Tuesday, March 4, 2014

Frederick Henry Royce: The Other Half of the Brain Behind Rolls-Royce

Frederick Henry Royce was an English car designer and engineer, best known for co-founding the Rolls-Royce Company with Charles Stewart Rolls. The youngest in a brood of five, Royce was born in Alwalton but moved to London when their family business ran aground. When his father died, he helped out the family by delivering telegrams and selling newspapers.

He later on became an apprentice at the Great Northern Railway company before joining the Electric Light and Power Company to work on theatre and street lighting in Liverpool. In 1884, he put up a business with Ernest Claremont and called it F.H. Royce and Company.
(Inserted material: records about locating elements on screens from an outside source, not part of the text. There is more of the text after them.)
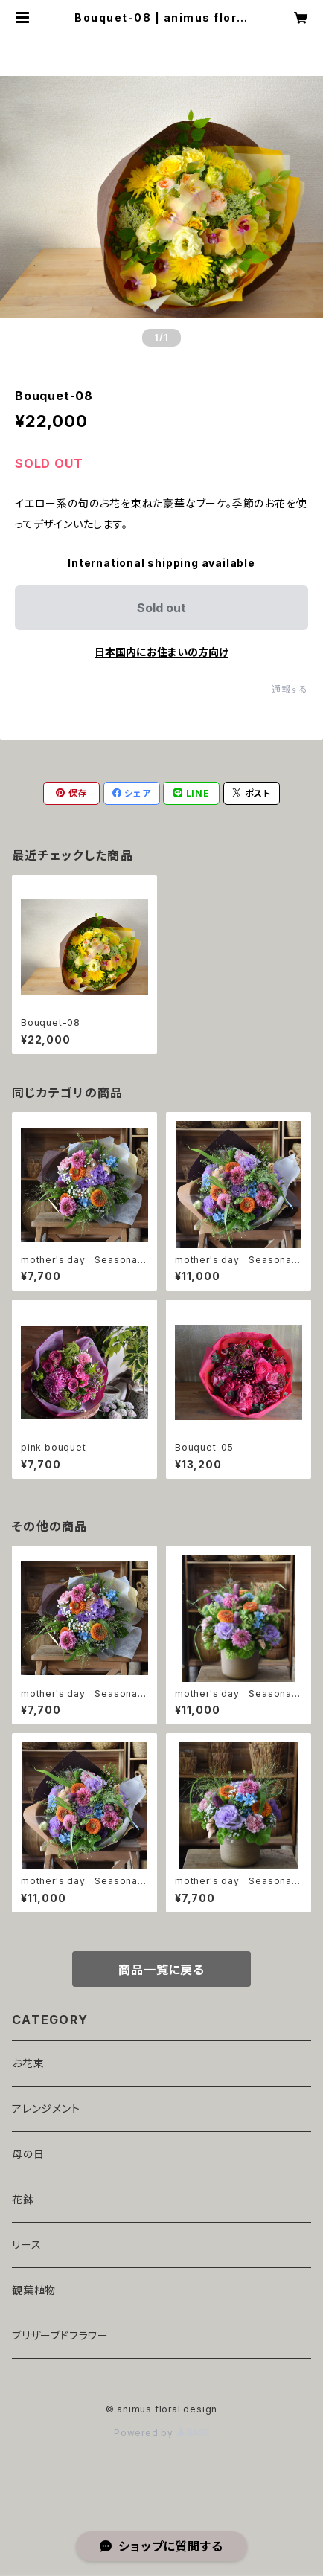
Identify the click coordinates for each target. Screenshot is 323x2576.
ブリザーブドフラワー (60, 2335)
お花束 (28, 2063)
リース (26, 2244)
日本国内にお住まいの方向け (161, 652)
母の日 (28, 2154)
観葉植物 (34, 2290)
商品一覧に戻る (161, 1969)
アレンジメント (46, 2108)
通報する (290, 689)
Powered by (161, 2432)
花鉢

It was in 1894 when Royce started becoming interested in motor cards, but by 1904 the man had already built three of his own cars. It was probably his decision to work on a 1901 two-cylinder car that sparked his passion. It was in selling one of the cars he made that he had the pleasure of meeting Rolls, marking the beginning of their future venture together.

Royce was a hard-working man but this very diligence gave him poor health because he never ate properly. Since he was not well, he was forced to leave Derby where the Rolls-Royce Company had a factory. Nevertheless, this didn't keep him from handling the design of the Derby factory. Royce also kept busy by demanding that all new drawings, plans, and designs be personally inspected by him.

In 1893, he was married to Minnie Punt. They were divorced in 1912 and he never remarried. He died in 1933. He was 70 years old. After the First World War ended, Royce was given the OBE and was declared in 1930 a Baronet for his contributions to the British aviation industry. Royce adhered to the motto 'Whatever is right done, however humble, is noble."